One of the few times they haven’t been jeering was in the aftermath of the shooting at Sandy Hook Elementary School. Malloy received high marks for appearing strong in the face of tragedy. But then he quickly squandered the goodwill by browbeating the Connecticut legislature into passing the toughest anti-gun bill ever devised. It instituted mandatory background checks and outlawed a host of new magazines and “assault weapons.” Those who already owned an assault weapon were required to register it with the state.
And then something remarkable happened: Connecticut gun owners watched the news, shrugged, and went about their business. Existing assault weapons banned by the legislation were supposed to be registered by January 1, 2014. Instead only an estimated 15 percent of the outstanding rifles were signed up. Malloy had just unwittingly created between 20,000 to 100,000 new felons. One lawmaker said several of his gun-owning constituents had told him they wouldn’t come forward.
How to deal with such astonishing civil disobedience? Mike Lawlor, a top criminal justice official, ruled out a statewide crackdown, but did say that other actions could be taken. “They could send them a letter,” he warned. Head for the hills!
The gun regulations won’t necessarily cut into Malloy’s popularity. Connecticuters actually approve of the gun control law by a margin of 56 to 38 percent, according to Quinnipiac. But guns could still prove a potent political issue, especially in the heavily rural eastern part of the state. Malloy has been repeatedly confronted by angry gun owners at town halls, to whom he responds with a litany of insufferable “in point of facts” and cherry-picked statistics. The local gun group, the Connecticut Citizens Defense League, quadrupled its membership in the year after the Newtown shooting.

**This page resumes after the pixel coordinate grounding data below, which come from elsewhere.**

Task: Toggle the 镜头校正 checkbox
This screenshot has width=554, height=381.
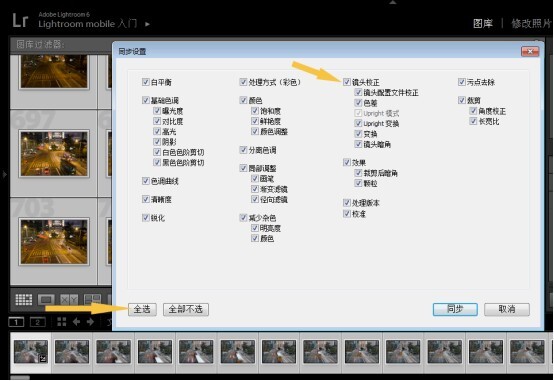Action: (x=347, y=82)
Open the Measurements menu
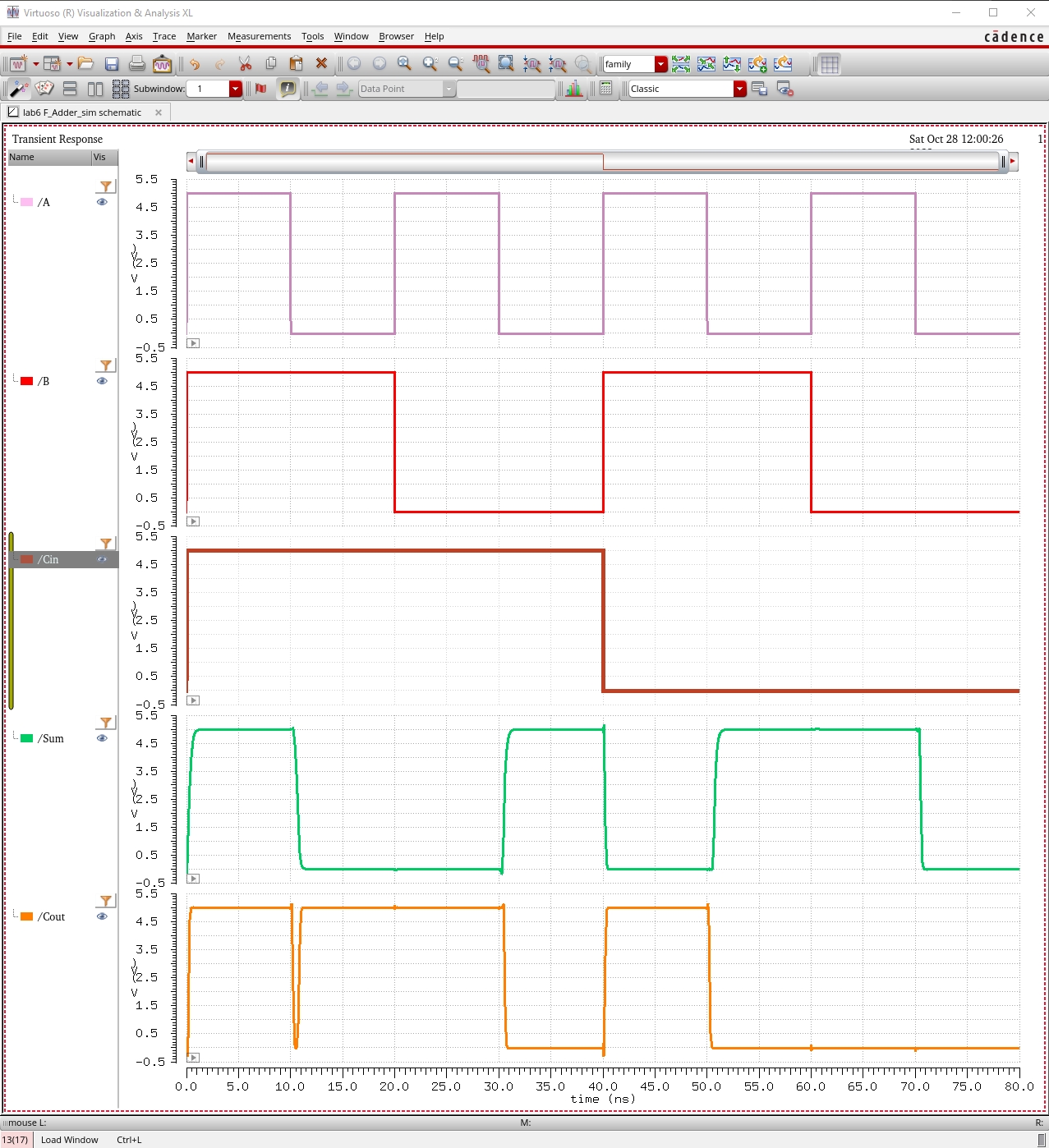This screenshot has width=1049, height=1148. point(259,36)
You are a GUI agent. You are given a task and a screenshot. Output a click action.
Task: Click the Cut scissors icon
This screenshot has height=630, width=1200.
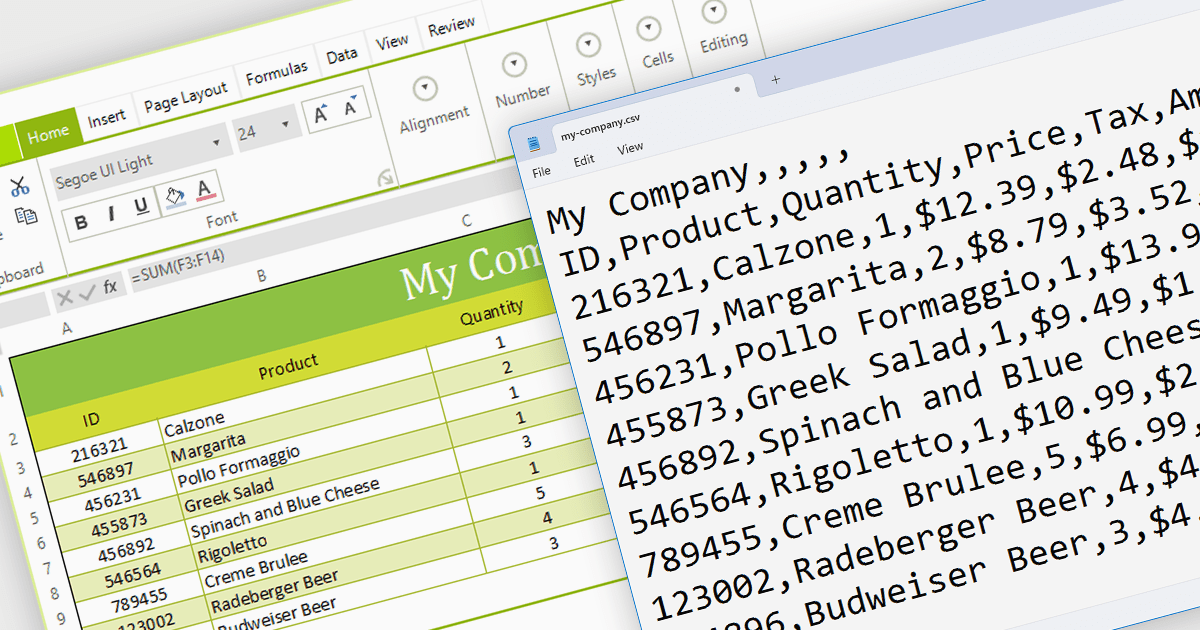[19, 186]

Malloy’s Republican opponent, Tom Foley, has been somewhat tight-lipped about guns, focusing instead on Malloy’s economic record and accusing him of using “Malloy Math” to mask his budgetary failures. Foley is a businessman and former ambassador to Ireland who ran against Malloy in 2010 and lost by only 6,000 votes. In debates with his long-time rival, he can seem vacuous, stumbling through talking points while the governor hammers away. Some Connecticut conservatives have accused him of squishiness.

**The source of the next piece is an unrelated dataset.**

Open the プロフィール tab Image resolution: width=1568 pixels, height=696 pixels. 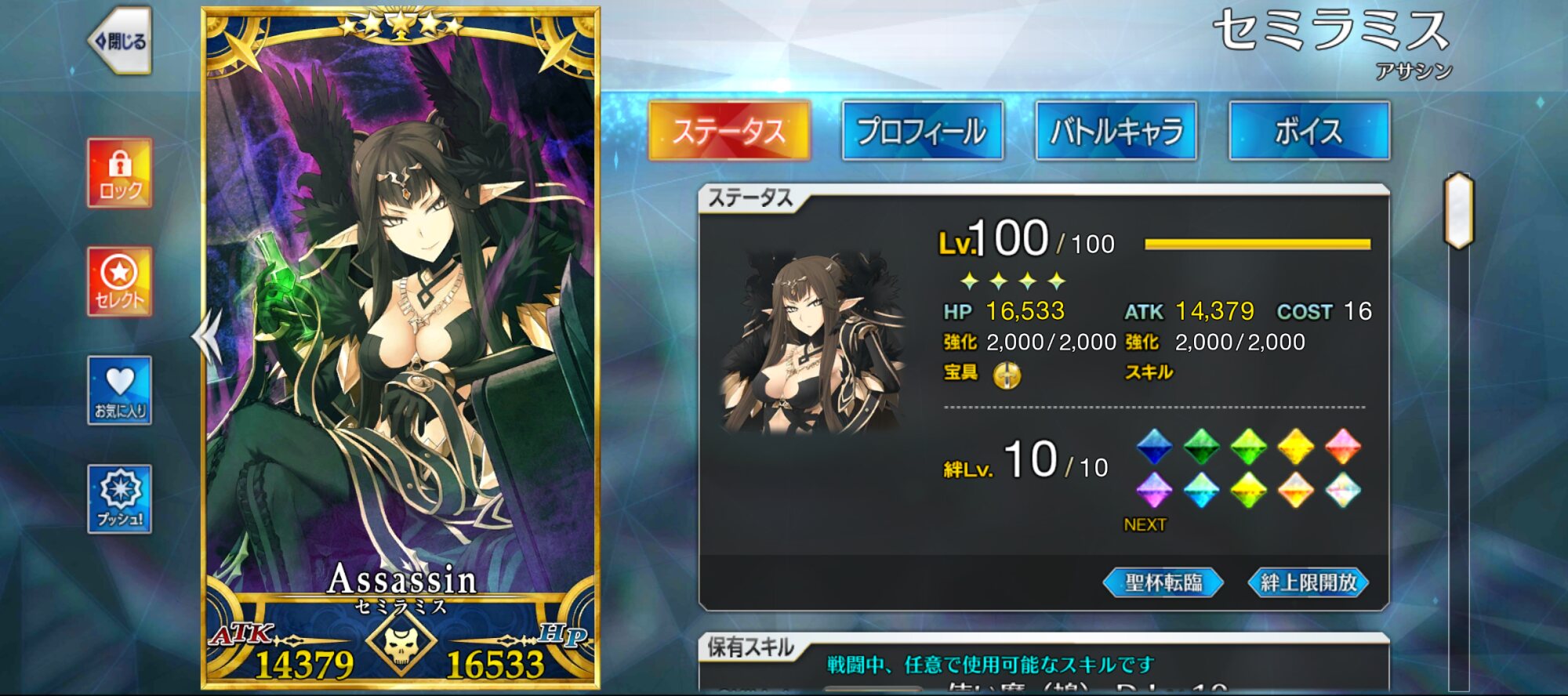click(923, 131)
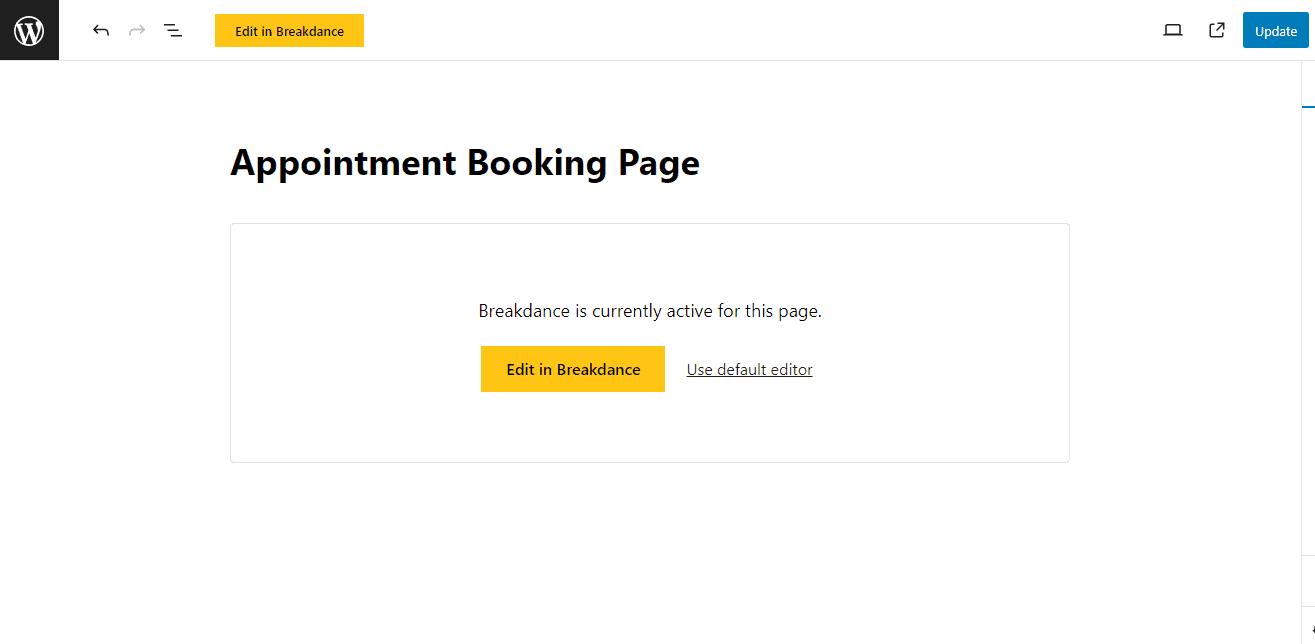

But maybe Foley is exactly what the state GOP needs. Call it the Jurassic Park Theory of Connecticut Republicans: If the candidate doesn’t move, the voters won’t see him and bite his head off. For Foley to avoid making waves is easy: He isn’t a vocal populist, as a Tea Partier would be, and he’s never had his head smashed against the ground by a wrestler on national television, as did frequent Connecticut candidate Linda McMahon. By staying quiet, Foley’s succeeded at making the election what it should be: a referendum on Malloy’s disastrous governance.
Who knows? Connecticut has a history of electing moderate, inoffensive Republicans to be battered around by its overwhelmingly Democratic legislature. Maybe a novel coalition of economically affected middle classers and annoyed gun owners can rise up to throw Malloy out. If they do, sullen Democrats will be forced to ask themselves this question: If progressivism can’t win in Connecticut, then where can it win?
— Matt Purple is an editor at Rare.us.